Cost of deportation negates any savings
I have been reading, over the years, many letters that have recommended massive deportation of undocumented immigrants. First, we would have to create a special police force to round up all these “illegal aliens.”
Then, every citizen of the United States would have to be issued an internal passport of identification — a huge expense. The undocumented folks would then have to be arrested and placed in short-term detention, often with their American-born progeny, and transported to holding facilities.
These facilities would need housing (with heat/air conditioning and electricity), food, sanitation and guards. These facilities would have to be placed all over the U.S.
How would these people be transported to these facilities ... bus, train, plane? Who would pay this expense? If 1,000 people were in each facility, we would need up to 12,000 facilities (assuming 12 million people). It would take years to process their deportation papers.
The cost of building these facilities alone would run into the billions. To guard these facilities, we would probably need 100,000 men and women. The cost of training, billeting and paying this new force would be around $5 billion to $10 billion to start, and about $5 billion annually.

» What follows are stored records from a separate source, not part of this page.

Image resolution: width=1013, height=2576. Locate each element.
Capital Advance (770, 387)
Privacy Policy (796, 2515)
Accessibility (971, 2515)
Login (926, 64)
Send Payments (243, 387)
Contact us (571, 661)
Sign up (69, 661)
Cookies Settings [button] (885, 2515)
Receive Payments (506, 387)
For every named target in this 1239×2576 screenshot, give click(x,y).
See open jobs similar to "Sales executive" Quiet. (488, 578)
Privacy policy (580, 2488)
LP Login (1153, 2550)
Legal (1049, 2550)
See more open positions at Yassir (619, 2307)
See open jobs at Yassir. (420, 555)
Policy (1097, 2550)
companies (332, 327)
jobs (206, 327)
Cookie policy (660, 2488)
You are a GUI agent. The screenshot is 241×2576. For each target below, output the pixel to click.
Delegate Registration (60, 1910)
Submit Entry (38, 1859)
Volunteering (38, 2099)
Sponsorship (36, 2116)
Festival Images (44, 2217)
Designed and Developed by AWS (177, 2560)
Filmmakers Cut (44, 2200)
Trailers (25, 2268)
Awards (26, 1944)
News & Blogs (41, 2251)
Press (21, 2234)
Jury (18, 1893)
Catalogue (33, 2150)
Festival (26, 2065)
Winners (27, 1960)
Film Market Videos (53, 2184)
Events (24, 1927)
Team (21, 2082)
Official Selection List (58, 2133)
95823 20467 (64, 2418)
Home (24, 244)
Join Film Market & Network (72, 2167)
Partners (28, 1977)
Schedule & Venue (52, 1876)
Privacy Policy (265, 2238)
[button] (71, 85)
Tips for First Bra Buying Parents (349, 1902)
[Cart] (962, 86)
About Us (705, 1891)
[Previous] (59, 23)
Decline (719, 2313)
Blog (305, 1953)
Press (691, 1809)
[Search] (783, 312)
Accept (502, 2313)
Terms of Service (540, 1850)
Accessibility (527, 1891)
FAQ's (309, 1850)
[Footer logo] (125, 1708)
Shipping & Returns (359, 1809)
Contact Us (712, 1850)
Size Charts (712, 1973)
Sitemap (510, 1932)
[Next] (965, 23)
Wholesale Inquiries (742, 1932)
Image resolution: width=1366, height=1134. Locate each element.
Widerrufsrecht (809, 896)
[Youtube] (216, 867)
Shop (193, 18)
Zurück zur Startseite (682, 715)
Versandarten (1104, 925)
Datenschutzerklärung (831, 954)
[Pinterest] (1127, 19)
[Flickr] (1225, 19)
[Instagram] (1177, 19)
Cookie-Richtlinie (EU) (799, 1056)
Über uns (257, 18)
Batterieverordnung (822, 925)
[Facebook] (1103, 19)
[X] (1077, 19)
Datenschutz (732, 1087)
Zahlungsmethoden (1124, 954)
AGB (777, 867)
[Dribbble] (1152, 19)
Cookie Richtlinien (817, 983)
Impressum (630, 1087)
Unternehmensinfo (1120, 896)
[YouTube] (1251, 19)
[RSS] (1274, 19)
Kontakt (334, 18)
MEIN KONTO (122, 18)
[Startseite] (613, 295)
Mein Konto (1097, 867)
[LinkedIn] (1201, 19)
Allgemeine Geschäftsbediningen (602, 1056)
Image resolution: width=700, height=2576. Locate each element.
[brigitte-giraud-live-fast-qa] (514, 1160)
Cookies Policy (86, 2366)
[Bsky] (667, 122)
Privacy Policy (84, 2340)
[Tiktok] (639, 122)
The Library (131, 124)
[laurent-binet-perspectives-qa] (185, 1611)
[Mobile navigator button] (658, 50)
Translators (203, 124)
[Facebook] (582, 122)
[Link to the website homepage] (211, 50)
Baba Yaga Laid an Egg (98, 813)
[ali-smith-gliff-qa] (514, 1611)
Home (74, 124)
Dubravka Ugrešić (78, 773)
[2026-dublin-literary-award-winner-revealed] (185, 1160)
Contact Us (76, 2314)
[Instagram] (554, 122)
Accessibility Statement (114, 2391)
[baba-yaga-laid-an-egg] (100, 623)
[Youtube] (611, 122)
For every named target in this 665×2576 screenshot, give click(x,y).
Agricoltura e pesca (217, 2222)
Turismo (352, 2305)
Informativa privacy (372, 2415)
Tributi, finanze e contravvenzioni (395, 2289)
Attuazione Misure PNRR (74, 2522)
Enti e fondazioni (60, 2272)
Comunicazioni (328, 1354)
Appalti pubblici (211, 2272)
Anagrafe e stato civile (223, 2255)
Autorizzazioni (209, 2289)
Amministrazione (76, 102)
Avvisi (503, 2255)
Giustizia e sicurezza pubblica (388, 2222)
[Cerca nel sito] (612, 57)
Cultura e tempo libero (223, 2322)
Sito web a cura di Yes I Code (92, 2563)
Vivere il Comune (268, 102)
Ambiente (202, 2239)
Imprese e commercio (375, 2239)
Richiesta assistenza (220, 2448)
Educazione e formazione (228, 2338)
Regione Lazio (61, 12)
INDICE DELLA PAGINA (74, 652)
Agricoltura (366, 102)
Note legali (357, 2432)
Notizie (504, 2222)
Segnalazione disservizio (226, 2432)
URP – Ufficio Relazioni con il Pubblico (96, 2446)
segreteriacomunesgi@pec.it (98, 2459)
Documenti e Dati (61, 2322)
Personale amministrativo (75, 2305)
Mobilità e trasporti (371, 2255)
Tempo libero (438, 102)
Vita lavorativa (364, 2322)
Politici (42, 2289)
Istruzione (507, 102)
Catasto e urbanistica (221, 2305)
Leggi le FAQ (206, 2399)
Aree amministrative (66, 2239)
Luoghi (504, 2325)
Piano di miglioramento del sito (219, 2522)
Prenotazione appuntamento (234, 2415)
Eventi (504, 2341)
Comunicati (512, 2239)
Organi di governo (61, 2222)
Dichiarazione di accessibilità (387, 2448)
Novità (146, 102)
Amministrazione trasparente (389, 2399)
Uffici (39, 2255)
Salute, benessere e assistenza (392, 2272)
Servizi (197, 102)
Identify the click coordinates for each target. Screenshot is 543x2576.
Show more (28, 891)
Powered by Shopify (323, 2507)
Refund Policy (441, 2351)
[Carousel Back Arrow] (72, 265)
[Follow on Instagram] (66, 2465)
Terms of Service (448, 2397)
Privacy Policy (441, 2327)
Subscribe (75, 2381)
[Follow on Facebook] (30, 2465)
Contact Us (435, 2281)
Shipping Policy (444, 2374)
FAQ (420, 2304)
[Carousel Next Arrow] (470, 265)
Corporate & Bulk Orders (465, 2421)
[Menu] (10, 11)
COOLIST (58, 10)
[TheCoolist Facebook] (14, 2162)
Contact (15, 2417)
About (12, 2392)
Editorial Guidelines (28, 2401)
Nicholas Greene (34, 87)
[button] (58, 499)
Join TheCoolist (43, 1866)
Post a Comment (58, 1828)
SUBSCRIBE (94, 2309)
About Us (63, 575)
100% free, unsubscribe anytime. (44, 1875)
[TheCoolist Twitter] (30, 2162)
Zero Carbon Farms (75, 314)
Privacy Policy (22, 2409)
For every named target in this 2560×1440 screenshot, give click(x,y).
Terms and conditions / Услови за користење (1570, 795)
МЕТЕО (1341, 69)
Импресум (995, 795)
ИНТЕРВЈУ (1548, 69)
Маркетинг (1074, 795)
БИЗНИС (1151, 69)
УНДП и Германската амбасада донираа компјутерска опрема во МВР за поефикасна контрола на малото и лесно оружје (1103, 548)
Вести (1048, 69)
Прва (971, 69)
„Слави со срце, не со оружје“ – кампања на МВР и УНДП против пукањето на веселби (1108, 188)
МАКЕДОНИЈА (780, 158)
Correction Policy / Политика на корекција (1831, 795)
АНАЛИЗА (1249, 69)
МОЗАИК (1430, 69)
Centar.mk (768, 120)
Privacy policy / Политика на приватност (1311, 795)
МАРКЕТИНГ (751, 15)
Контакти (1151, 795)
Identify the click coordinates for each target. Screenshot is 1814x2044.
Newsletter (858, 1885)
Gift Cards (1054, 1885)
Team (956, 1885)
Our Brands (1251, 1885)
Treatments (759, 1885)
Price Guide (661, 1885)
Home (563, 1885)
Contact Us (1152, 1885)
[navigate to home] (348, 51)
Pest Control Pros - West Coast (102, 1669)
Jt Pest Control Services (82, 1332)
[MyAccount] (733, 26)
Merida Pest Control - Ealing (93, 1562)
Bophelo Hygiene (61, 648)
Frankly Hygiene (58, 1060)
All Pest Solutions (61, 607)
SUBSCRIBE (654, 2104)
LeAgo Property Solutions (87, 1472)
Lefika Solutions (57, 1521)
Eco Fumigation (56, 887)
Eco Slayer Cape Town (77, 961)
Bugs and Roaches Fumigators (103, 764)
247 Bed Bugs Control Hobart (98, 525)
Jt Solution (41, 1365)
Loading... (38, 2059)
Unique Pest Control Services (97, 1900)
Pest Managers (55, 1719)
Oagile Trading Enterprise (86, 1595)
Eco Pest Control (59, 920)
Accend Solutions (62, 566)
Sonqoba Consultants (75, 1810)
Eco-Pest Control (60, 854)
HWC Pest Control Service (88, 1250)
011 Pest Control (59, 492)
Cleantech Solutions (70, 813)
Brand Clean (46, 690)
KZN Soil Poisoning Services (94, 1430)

In the meantime, what would be the consequences? Almost all of the adults in this group work somewhere. Who will replace them? Will their employers be notified? What happens to their bank and checking accounts?
What happens to the economies of these communities when these people are deported? Of course, who would represent these people in their appeals?
Many of these people work in jobs that the average American will not do, including cleaning up hospital waste, office buildings and hotels; as well as working in agriculture, meatpacking, fast-food retail, lawn care and restaurants.
So what would be the cost of building up to 12,000 facilities, transporting these folks, feeding them, guarding them, providing them with medical care and electricity? The cost would be astronomical, and with the concurrent loss of a vital part of the workforce and the elimination of their buying power, the gross national product would take a severe hit.
The same folks who are calling for this draconian action are most concerned with slashing government expenses, shrinking the government and reducing taxes. How do they square this circle?